In a rule-based matching method, the application gives all of the criteria the same amount of importance (or weight). That is, if any criterion fails to meet the specified Match-Score, the application determines that the records do not match. When we use the weighted scoring method, we are relying on the total contribution score for determining matches, as opposed to using match and no match scores on their own.

Contribution Values:

           

Contribution values are our way of assigning weight to individual criteria. The higher the value, the more weight that criterion carries in determining matches. In general, criteria that might carry more weight than others include account numbers, Social Security numbers, customer numbers, Postcode1, and addresses.

Total 100. All contribution values for all criteria that have them must total 100. We do not need to have a contribution value for all of our criteria.

We can define a criteria’s contribution value in the Contribution-To-Weighted-Score option in the Criteria-Definition option group.

Contribution and total contribution score

The Match transform generates the contribution score for each criteria by multiplying the contribution value we assign with the similarity score (the percentage alike). These individual contribution scores are then added to get the Total contribution score.

Weighted Match Score

In the weighted scoring method, matches are determined only by comparing the total contribution score with the weighted match score. If the total contribution score is equal to or greater than the weighted match score, the records are considered a match. If the total weighted score is less than the weighted match score, the records are considered a no-match.

We can set the weighted match score in the Weighted Match Score option of the Criteria Match Spec option group.

Weighted scoring example

The following table is an example of how to set up weighted scoring. Notice the various types of scores that we have discussed. Also notice the following

·         When setting up weighted scoring, the No Match Score must be set to -1, and the Match Score must be set to 101. These values ensure that neither a match nor a no-match can be found by using these scores

·         We have assigned a contribution value to the E-mail criteria that give it the most importance.

Criteria

Record A

Record B

No Match
Score

Match
Score

Similarity
Score

Contribution Value

Contribution Score
actual similarity x contribution value)

First Name

Mary

Mary

-1

101

100

25

25

Last Name

Smith

Smitt

-1

101

80

25

20

Email

msmith@abc.com

mary.smith@abc.com

-1

101

91

50

46

Total Contribution
Score

91

In this example, the total contribution score is 91. If the weighted match score is 90 or less, the records are considered a no-match.

In the output file under “Match Type” we can find values D and W.

3.    Combination Method:

This strategy combines the rule-based and weighted scoring methods of matching.

·         A no-match can be determined by the similarity score of any criteria not equaling or exceeding the no-match score.

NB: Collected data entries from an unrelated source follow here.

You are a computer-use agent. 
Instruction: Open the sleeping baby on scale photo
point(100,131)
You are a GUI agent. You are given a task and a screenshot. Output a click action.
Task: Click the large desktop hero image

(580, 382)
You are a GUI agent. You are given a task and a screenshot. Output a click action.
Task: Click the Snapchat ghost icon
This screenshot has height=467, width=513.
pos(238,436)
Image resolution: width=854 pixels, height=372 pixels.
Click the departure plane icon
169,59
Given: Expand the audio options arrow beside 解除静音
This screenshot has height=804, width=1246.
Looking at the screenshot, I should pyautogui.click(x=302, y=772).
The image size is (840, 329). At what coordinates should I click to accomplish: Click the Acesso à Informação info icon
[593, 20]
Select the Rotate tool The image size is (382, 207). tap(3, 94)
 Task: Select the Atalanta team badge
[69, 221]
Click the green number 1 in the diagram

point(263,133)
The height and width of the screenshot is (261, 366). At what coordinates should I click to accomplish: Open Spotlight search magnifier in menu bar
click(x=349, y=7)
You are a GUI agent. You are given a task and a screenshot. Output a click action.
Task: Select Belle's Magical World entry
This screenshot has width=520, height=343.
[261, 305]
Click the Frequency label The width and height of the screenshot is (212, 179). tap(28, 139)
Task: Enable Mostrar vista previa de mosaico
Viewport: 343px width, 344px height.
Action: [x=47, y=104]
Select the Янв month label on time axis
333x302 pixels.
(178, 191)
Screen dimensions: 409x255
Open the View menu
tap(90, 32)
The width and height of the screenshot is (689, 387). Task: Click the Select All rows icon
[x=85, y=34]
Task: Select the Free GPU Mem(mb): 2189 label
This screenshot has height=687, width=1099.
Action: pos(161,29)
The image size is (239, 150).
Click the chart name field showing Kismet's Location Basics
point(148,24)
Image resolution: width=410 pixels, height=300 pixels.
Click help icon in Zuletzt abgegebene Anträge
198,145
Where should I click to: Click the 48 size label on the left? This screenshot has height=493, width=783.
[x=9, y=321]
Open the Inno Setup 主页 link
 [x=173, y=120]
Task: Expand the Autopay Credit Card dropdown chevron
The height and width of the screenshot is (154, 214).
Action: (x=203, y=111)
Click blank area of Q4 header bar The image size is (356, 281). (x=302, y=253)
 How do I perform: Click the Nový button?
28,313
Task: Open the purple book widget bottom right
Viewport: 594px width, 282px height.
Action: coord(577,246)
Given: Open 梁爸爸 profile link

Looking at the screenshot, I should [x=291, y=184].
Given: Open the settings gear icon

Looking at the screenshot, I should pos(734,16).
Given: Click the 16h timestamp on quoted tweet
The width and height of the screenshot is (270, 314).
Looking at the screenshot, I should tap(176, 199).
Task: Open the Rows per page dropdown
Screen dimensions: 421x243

However, a match cannot be determined by the match score (we must have a match score of 101).

·         A match can be determined only by comparing a total contribution score with the weighted match score.

Criteria

Record A

Record B

No Match
Score

Match
Score

Similarity
Score

Contribution Value

Contribution Score
actual similarity x contribution value)

First Name

Mary

Mary

59

101

100

25

25

Last Name

Smith

Hope

59

101

22

N/A
(No Match)

N/A

Email

msmith@abc.com

mary.hope@abc.com

49

101

N/A

N/A

N/A

Total Contribution
Score

N/A

To report this post you need to login first.

22 Comments

You must be Logged on to comment or reply to a post.

  1. Mourice Roggendorf

    Hello Durai,

    I just read your article about ‘Matching Methods in Data Services Match Transform’ and tested them.

    The question that I have is: How do I add/ get the ‘total contribution score’ within the weighted scoring method? (I already defined the contribution scores)

    Thanks in advance.

    Best regards,

    Mourice

    (0) 
    1. Venkata Ramana Paidi

      Hi Mourice,

      You have to assign contribution score for each criteria  and should not be greater than 100%.  You have to assign the weighted score on the level. If you click on the level  you will see the weighted score option.

      Thanks & Regards,

      Ramana.

      (0) 
    1. Venkata Ramana Paidi

      Hi Shazia,

      Similarity score calculated by match fuzzy logic based on match transform options.   Match score and no match score are the threshold values to considering the duplicates.

      Thanks & Regards,

      Ramana 

      (0) 
  2. Venkat Chowdary

    Hi Venkat Ramana,

    I am trying to find the duplicates by using the match transform.

    EX:Source

    Name

    Soumyadeep

    Soumyadeep

    Somyadip

    Ajay

    Ajoy

    In the above example

    • We are getting potential duplicates and unique records in MATCH_STATUS.
    • If the record is exactly matched then it is showing as 100% matched in SET_LEVEL_MATCH_SCORE but if the record is partially matched then it is not showing as how much % matched.

    Can you explain Comparison rules in match Transform

    Can you please help me that what exact match score it will get with an example of screen shots.

    Thanks & Regards

    Venkat

    (0) 
    1. Venkata Ramana Paidi

      Hi Venkat,

      Based the match score you will get the match status,match type etc.

      if you are doing duplicate check on single field and you are getting only 100% match records means  you have to change the match score limit.  If you are using the field similarity it will check the character by character match  and calculate the similarity score . If similarity score is greater than or equal to the match score  then it give the duplicate records with the similarity score else it will go the unique records. you have to change the below settings for this.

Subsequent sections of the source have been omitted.